WHAT YOU HAVE TO DO – Copy the material from the line with "Click the 180" through the end of the material, swapping "eye icon" for "visibility icon" and leaving everything else unchanged. Omit the pictures.

DATASET EXTRACT –

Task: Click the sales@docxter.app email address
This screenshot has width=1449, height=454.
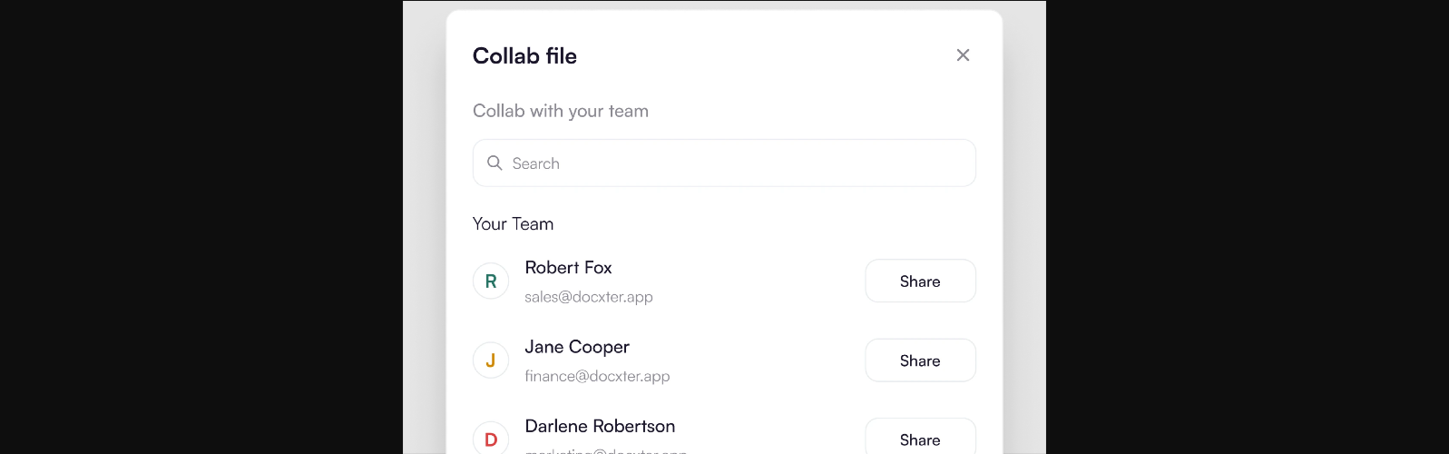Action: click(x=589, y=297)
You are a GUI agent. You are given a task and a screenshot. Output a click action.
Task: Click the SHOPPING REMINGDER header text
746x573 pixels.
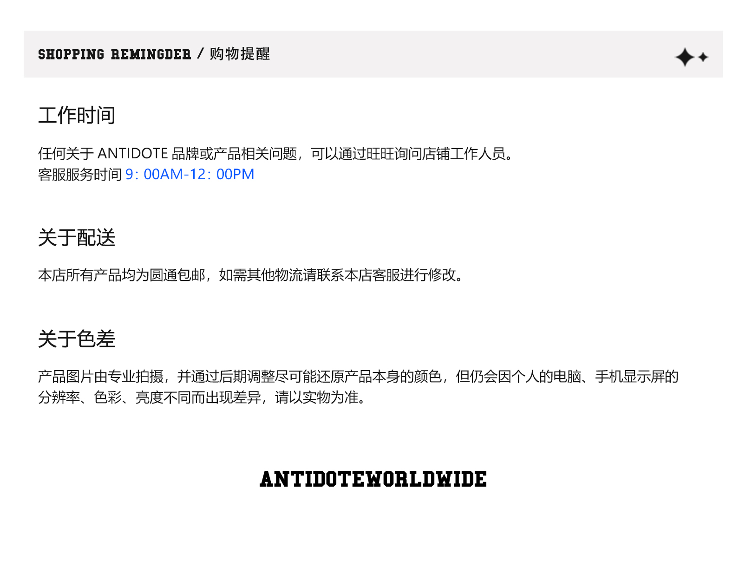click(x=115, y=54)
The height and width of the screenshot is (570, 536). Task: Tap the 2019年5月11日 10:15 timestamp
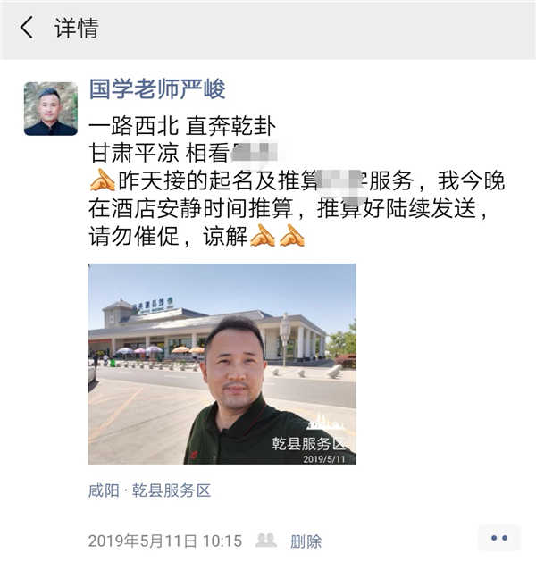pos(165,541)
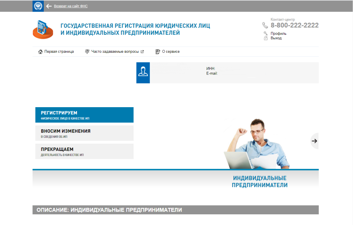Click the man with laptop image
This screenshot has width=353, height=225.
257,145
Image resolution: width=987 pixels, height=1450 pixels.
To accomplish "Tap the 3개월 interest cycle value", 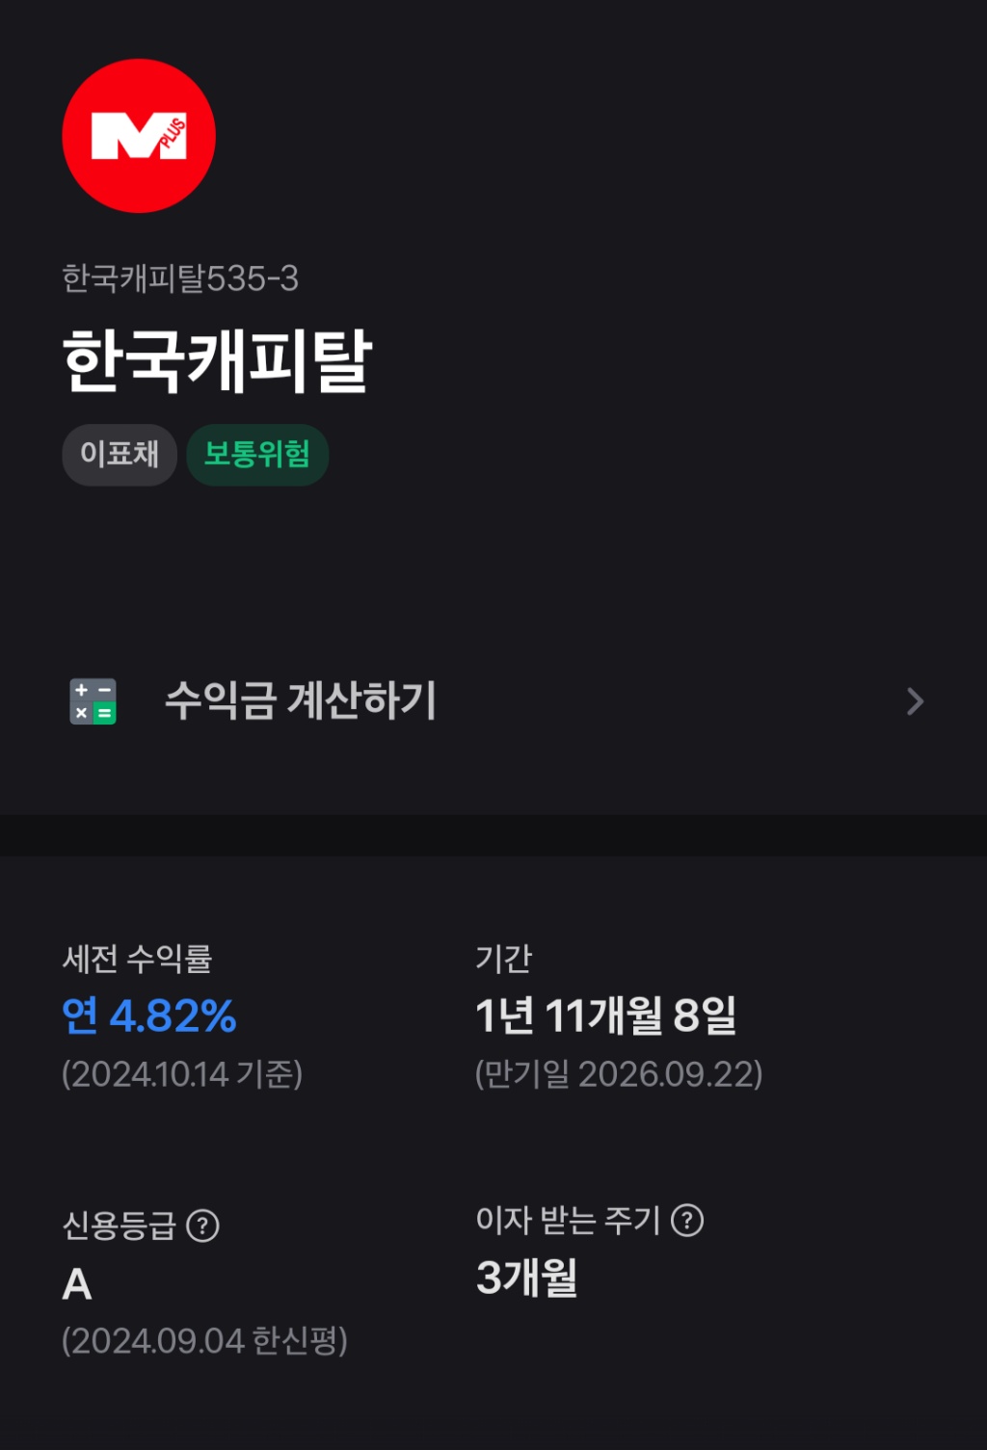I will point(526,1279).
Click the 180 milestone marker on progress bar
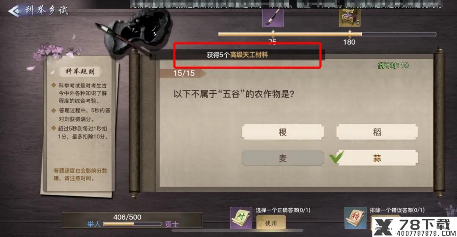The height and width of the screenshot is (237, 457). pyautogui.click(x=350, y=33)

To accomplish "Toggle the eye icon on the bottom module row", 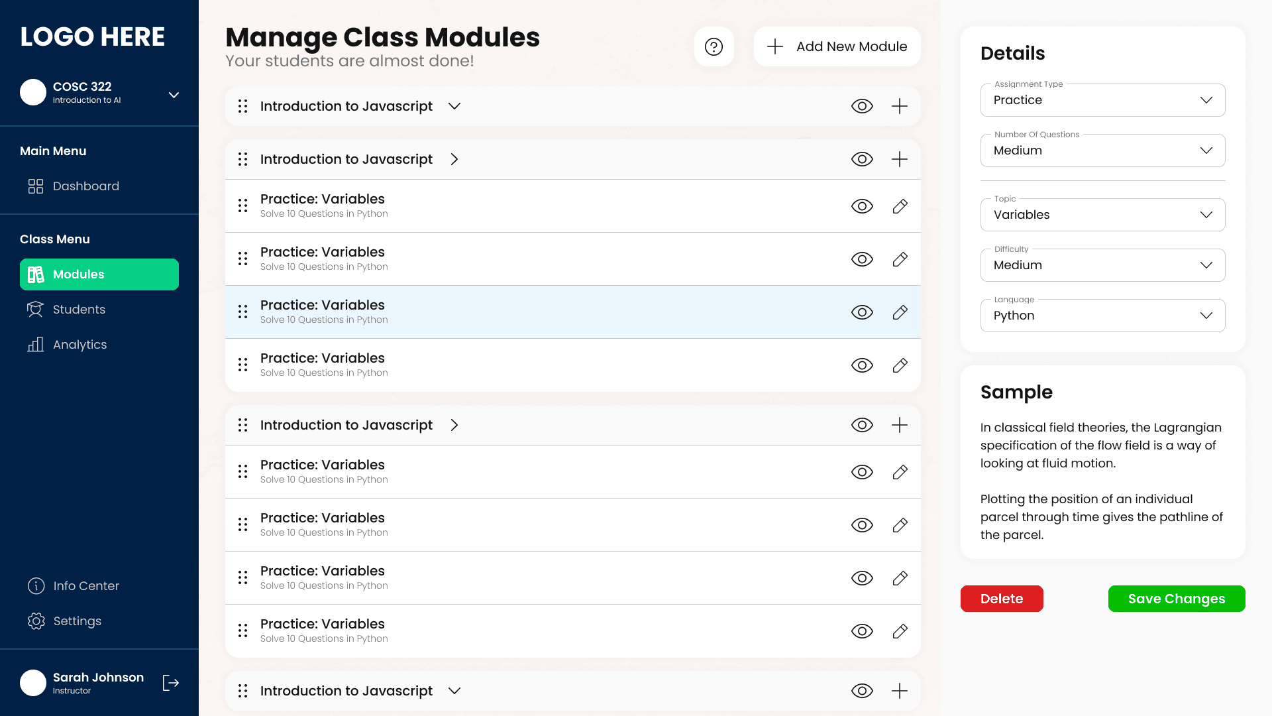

SOLUTION FOR THIS EXERCISE –
Click the 180 milestone marker on progress bar
The height and width of the screenshot is (237, 457). pyautogui.click(x=350, y=33)

To accomplish "Toggle the visibility icon on the bottom module row", 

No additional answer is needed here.